The CEO of fintech firm Ripple, Brad Garlinghouse, recently revealed that the blockchain firm has settled its dispute with video-streaming behemoth YouTube over XRP giveaway scams. In a series of tweets on March 9, Garlinghouse noted that the two firms have reached an agreement that entails working together.
Ripple Settles With YouTube
As part of the settlement, Ripple and YouTube will be working together to “prevent, detect and take down these scams”. Garlinghouse applauded forensics firms that help track stolen funds, but insisted that social platforms must do more “or it’s still just whack-a-mole.”

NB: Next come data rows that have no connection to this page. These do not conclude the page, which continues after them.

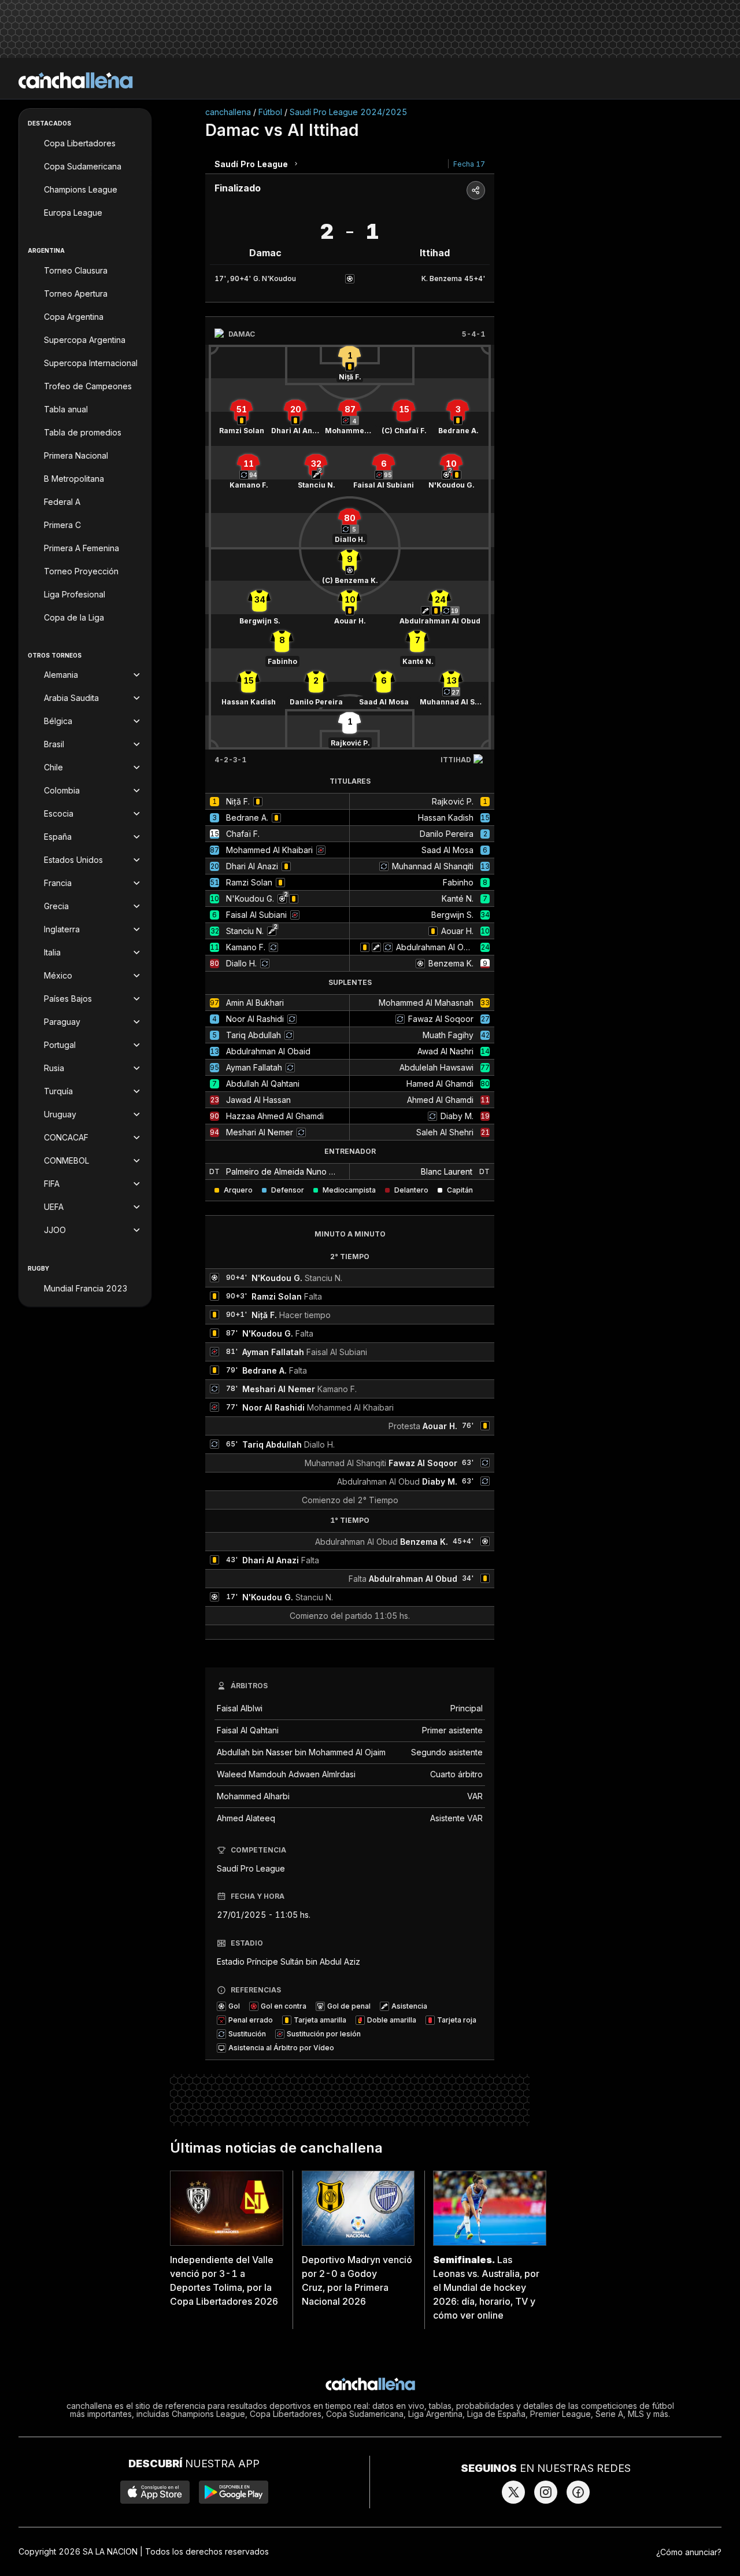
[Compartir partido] (476, 190)
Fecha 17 (469, 164)
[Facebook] (578, 2492)
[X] (513, 2492)
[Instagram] (545, 2492)
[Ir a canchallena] (75, 80)
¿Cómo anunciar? (689, 2552)
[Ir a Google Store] (233, 2492)
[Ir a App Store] (155, 2492)
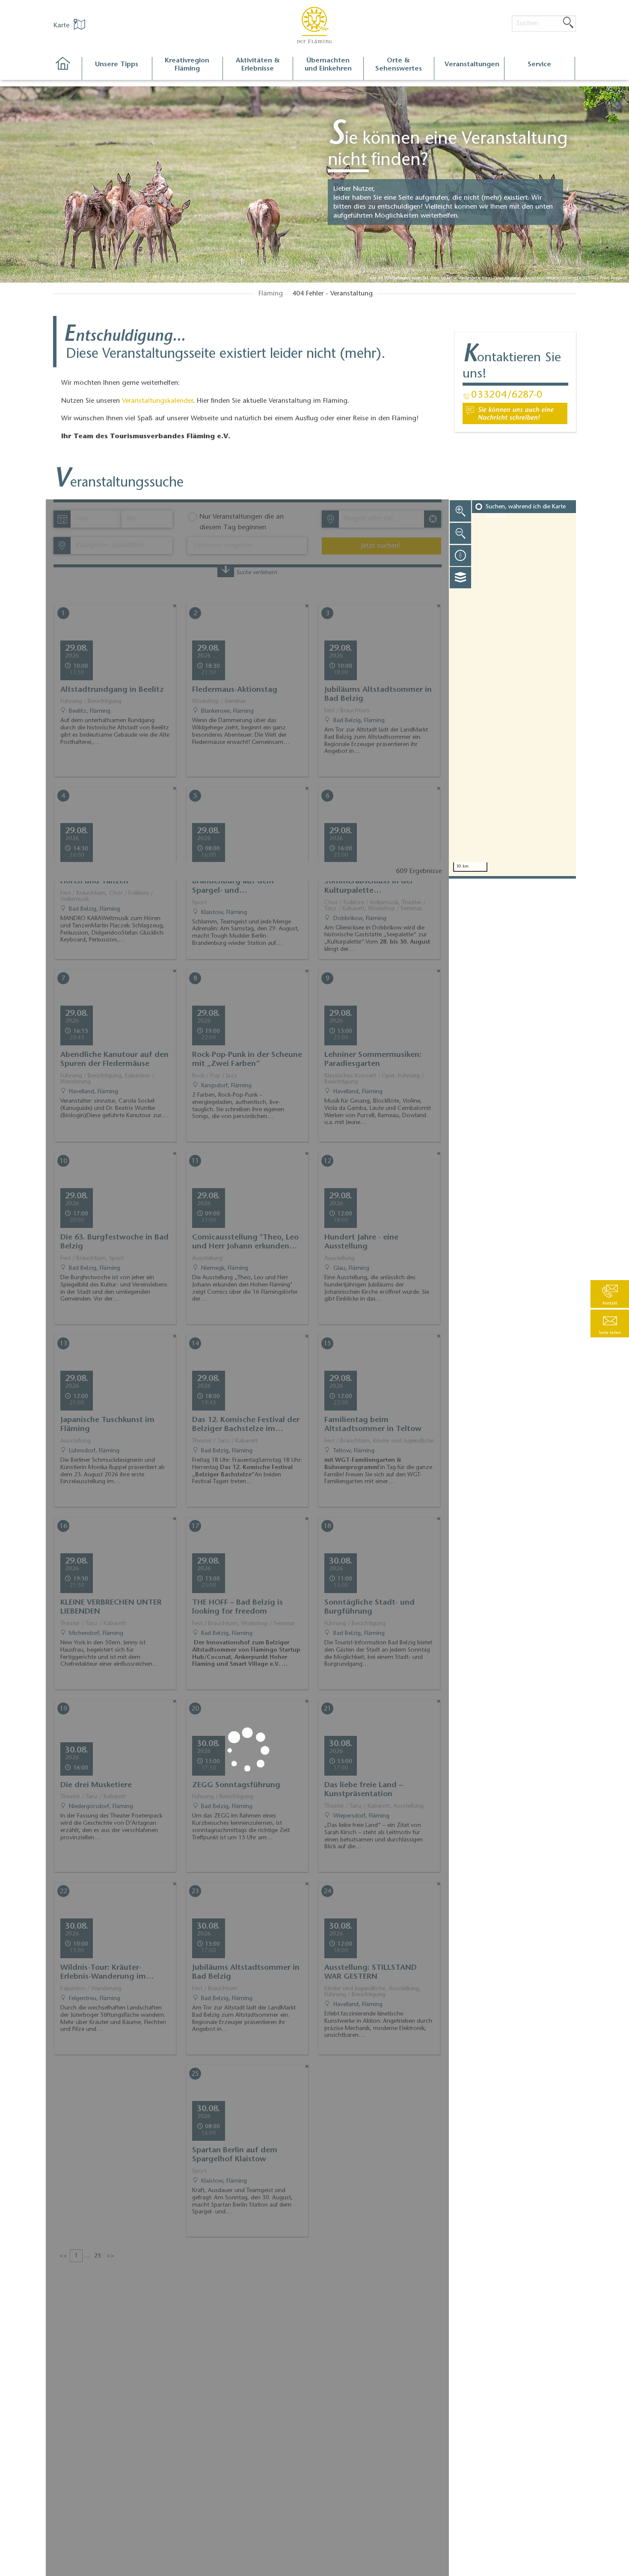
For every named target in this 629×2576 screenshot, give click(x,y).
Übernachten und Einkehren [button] (328, 64)
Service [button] (539, 64)
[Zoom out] (460, 533)
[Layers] (460, 577)
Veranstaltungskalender (157, 401)
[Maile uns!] (515, 413)
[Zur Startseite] (67, 68)
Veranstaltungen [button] (472, 64)
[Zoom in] (460, 511)
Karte (62, 25)
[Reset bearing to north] (460, 555)
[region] (512, 687)
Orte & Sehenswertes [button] (398, 64)
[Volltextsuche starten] (568, 23)
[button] (609, 1323)
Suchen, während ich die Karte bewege (526, 511)
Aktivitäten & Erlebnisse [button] (258, 64)
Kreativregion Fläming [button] (187, 64)
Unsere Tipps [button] (116, 64)
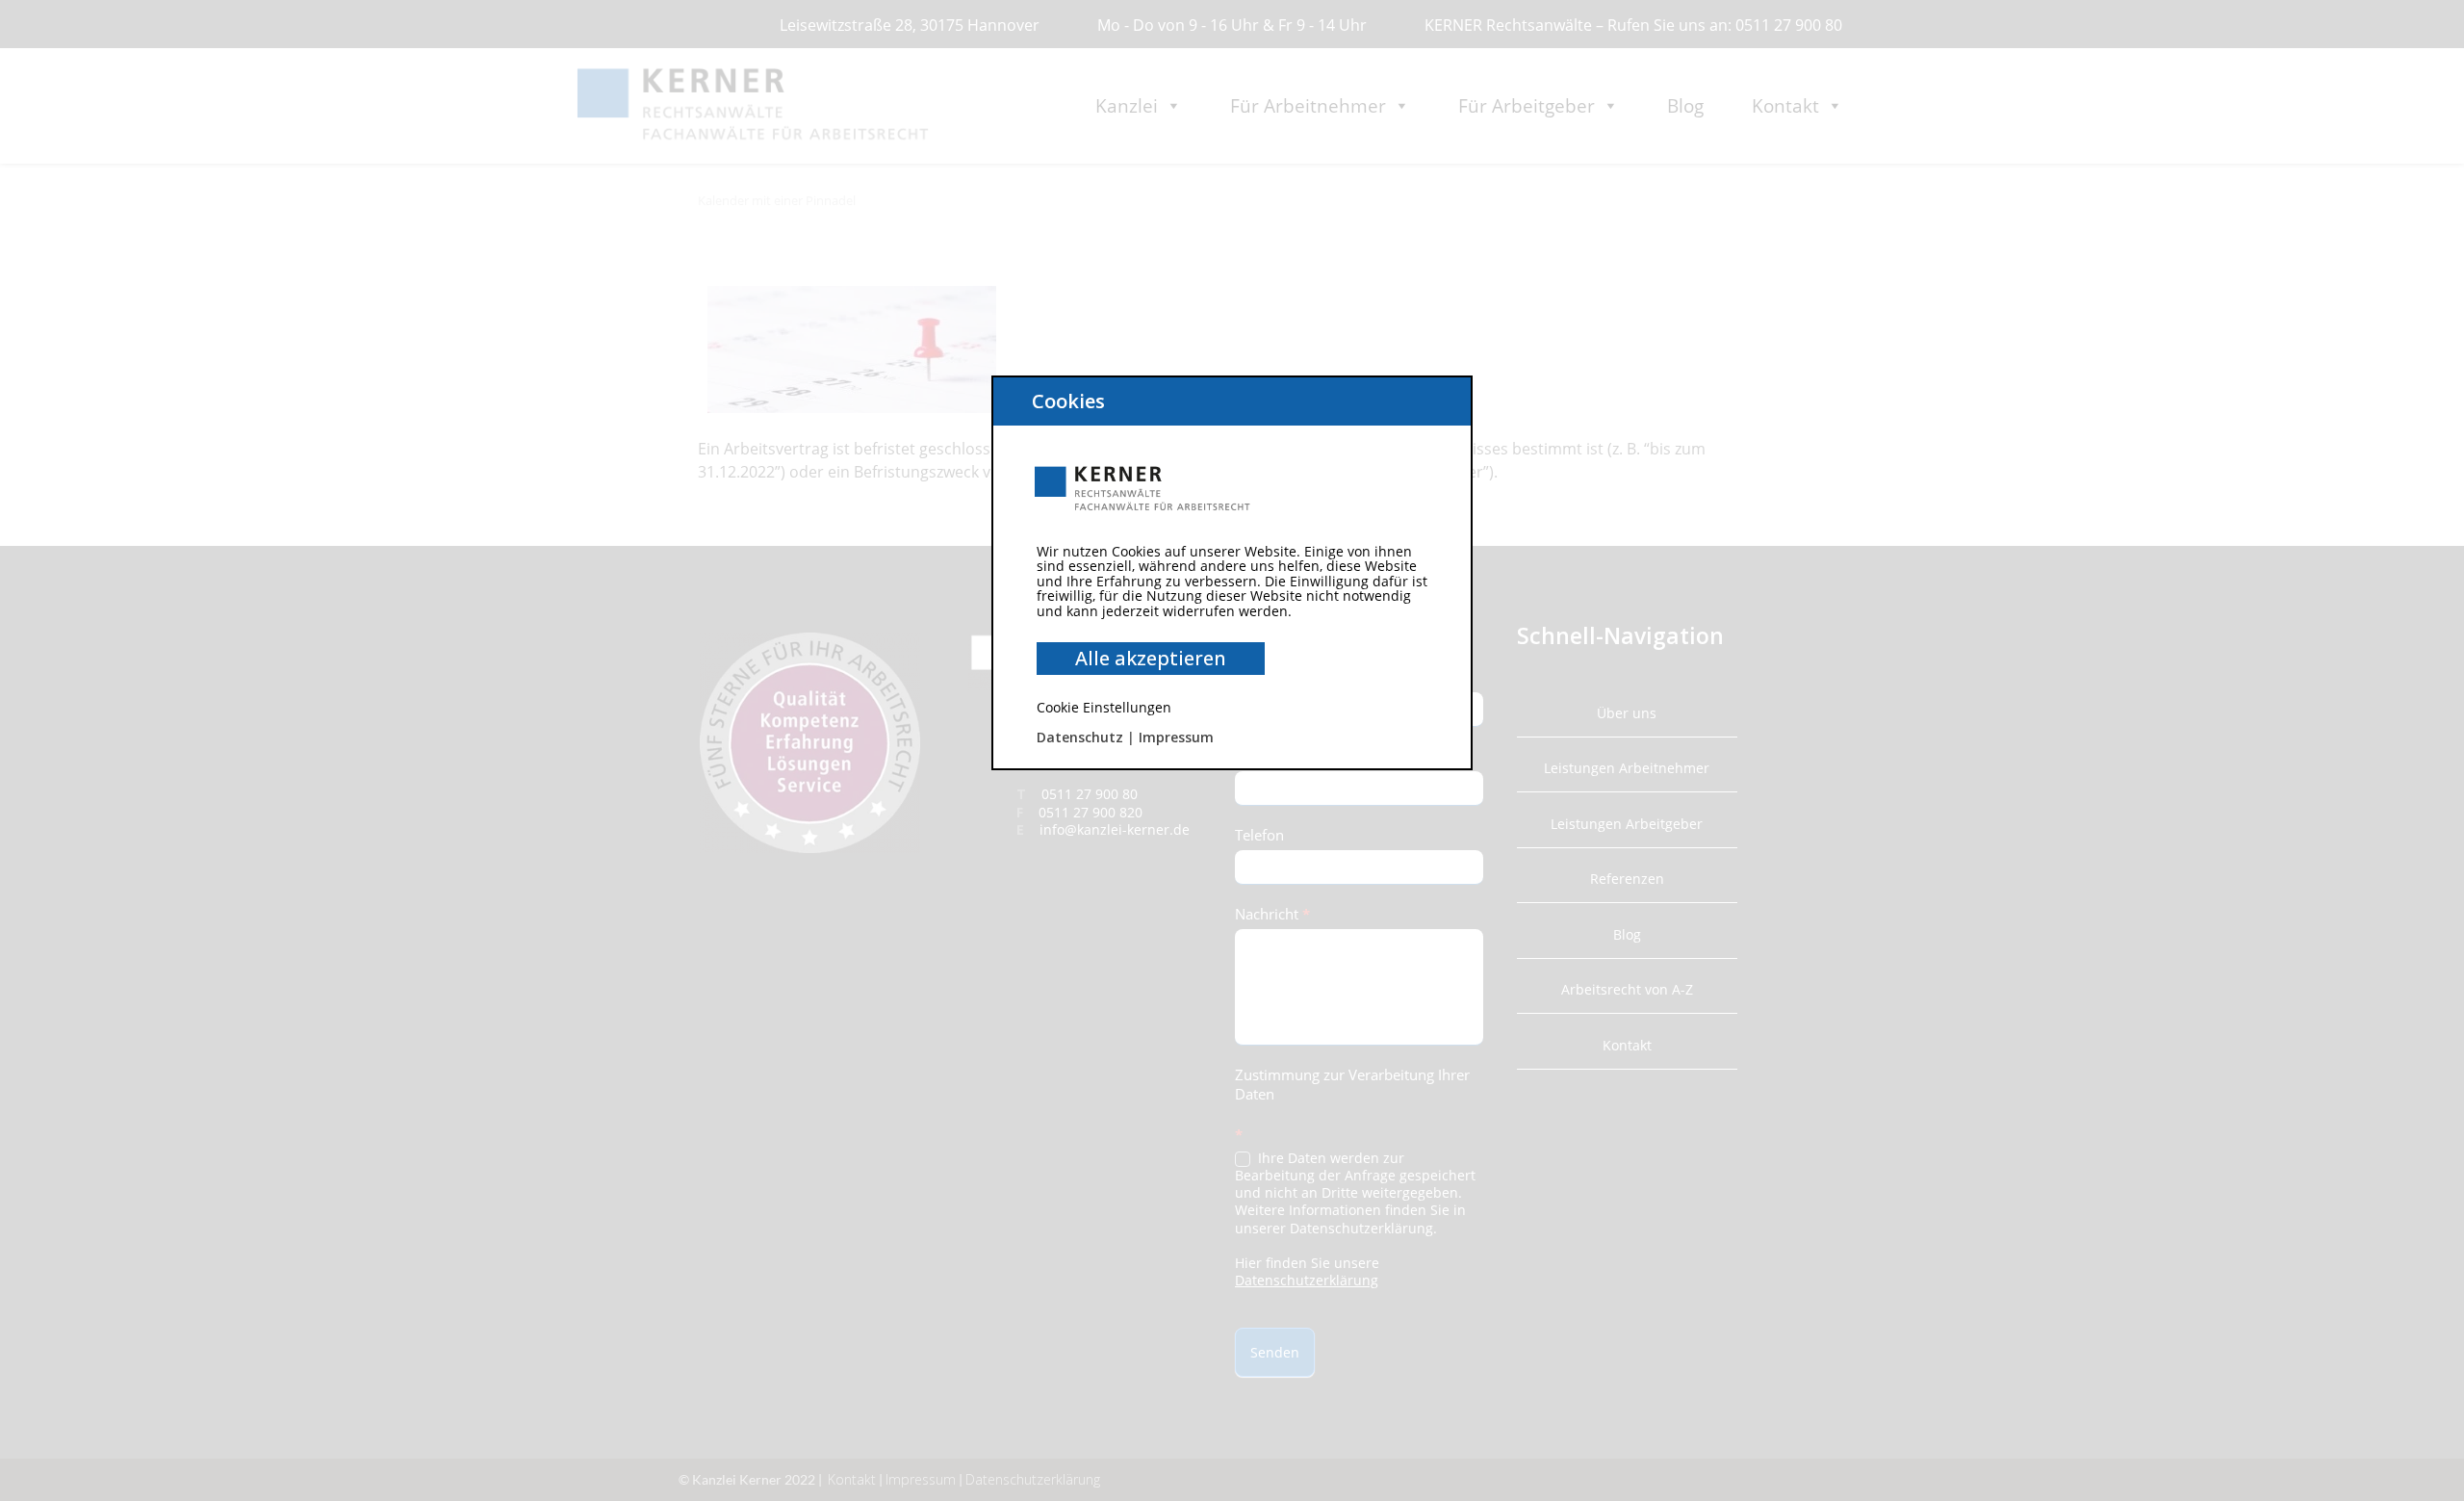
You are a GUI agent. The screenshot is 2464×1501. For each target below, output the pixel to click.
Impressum (1176, 737)
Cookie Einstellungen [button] (1104, 707)
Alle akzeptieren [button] (1150, 658)
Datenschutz (1080, 737)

Although the exact terms of the settlement weren’t disclosed, Garlinghouse, a long-time Silicon Valley exec, posited that accountability is crucial especially during a time when governments across the globe are taking a closer look at cryptocurrency.
In April last year, Ripple and CEO Garlinghouse sued YouTube for failing to police its platform against fraudulent XRP giveaways. Per the suit, Ripple claimed that scammers impersonated the firm and its CEO to bait unsuspecting viewers into sending millions of XRP, leading to significant reputational harm to Ripple and monetary loss to customers.
The alleged XRP scams are similar to many others found on other social media sites and they mostly use the images of well-known celebrities and company executives like Elon Musk and Bill Gates to offer fake giveaways. These giveaways typically ask users to send cryptocurrency or fiat money in order to receive a bigger amount in return. With YouTube, the Ripple lawsuit asserted that the Google-subsidiary accrued monetary benefits from the scams and thus failed to restrict the spread of such blatant scam videos.
Ripple SEC Saga Continues
Ripple has become synonymous with legal havoc in recent weeks. The other infamous case came to light in December 2020 when the United States Securities and Exchange Commission (SEC) filed a lawsuit against Ripple for raising over $1.3 billion via an unregistered securities offering. Ripple has maintained that its XRP token is not a security and pledged to fight the SEC claims.
Additionally, the blockchain firm recently filed a motion to dismiss the SEC lawsuit. The SEC, however, responded by filing a letter in which its legal team asked the presiding judge to dismiss the motion as Ripple is merely trying to avoid legal responsibility for its actions.
While a number of crypto exchanges have temporarily halted XRP trading, MoneyGram became the first major partner to decidedly cut ties with Ripple and its technology. The money transfer giant had signed a multi-year contract with Ripple back in 2019. Now, the partnership is officially over. It remains to be seen whether the SEC lawsuit will result in further discord.